Scholars of American Jewish history have often made the connection between anti- Semitism and the development of American Jewish identity. In his book Politics, Faith, and the Making of American Judaism, Peter Adams makes a further connection by looking at anti-Semitism as the catalyst for Jewish acculturation in the realms of both political and religious life.
Adams argues that between 1840 and 1860, Jewish political identity in America was galvanized by anti-Semitic episodes in Europe. Despite the external threat, the Jewish community’s ability to exert political pressure was thwarted by internal conflict. American Jews were divided along religious lines. Orthodox traditionalists and acculturating Reformers both struggled to speak for the American Jewish community.
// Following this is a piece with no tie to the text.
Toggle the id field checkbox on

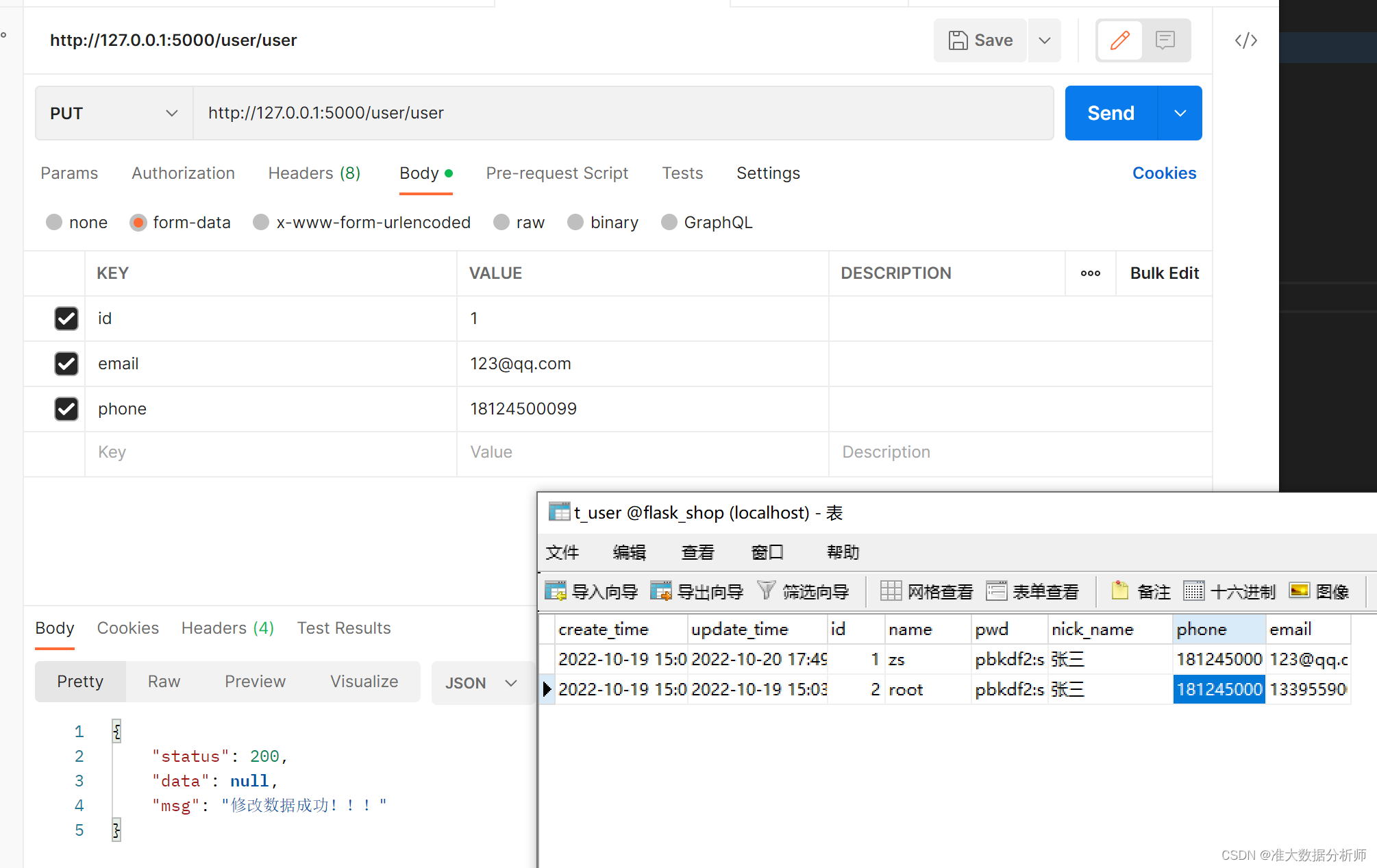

When the Civil War broke out, anti- Semitism moved to American soil. Adams shows that the Civil War created a climate of hysteria which targeted Jews as war profiteers and strangers disloyal to the Union. General Grant’s infamous General Order 11, expelling the Jews from territory under his control, was the culmination of wartime anti-Jewish feeling.
After the war, American Jews felt that their best defense against anti-Semitism was dual: to shed their otherness by becoming more American, and to engage in politics to protect their own interests. The growth of Reform Judaism and the emergence of a Jewish voting presence went hand in hand. Grant’s 1868 and 1872 election campaigns, in which he actively courted the Jewish voters of Chicago and Cincinnati, were concurrent with the founding of the Reform institutions, the Union of American Hebrew Congregations and Union College.
After 1877, when Russian persecution of Jews motivated an exodus to American shores, the American Jewish community was able to exert political pressure on the American government while extending a hand to the new arrivals. The story of German Jews ashamed of their Ostjude brethren is not new, but Adams puts it into the context of the Reform impetus to Americanize and acculturate, which the established community extended — however paternalistically — to the newest arrivals.
Adams’s book is at its most compelling in talking about the Civil War and its power to galvanize Jews into anger while prompting them to further acculturate as Americans. The connection between acculturation and Reform Judaism is less persuasive, since religious life was only one strand in the process of acculturation. But as an account of the emergence of Jewish political identity, the book is a valuable contribution to the historical literature.